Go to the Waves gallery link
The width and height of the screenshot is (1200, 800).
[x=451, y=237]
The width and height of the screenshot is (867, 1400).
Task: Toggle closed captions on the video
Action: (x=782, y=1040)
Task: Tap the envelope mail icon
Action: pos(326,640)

----

Start at the line containing "The width and height of the screenshot is (1200, 800).". Repeat it and each line after it, word for word, to the end of the records.

The width and height of the screenshot is (1200, 800).
[x=451, y=237]
The width and height of the screenshot is (867, 1400).
Task: Toggle closed captions on the video
Action: (x=782, y=1040)
Task: Tap the envelope mail icon
Action: pos(326,640)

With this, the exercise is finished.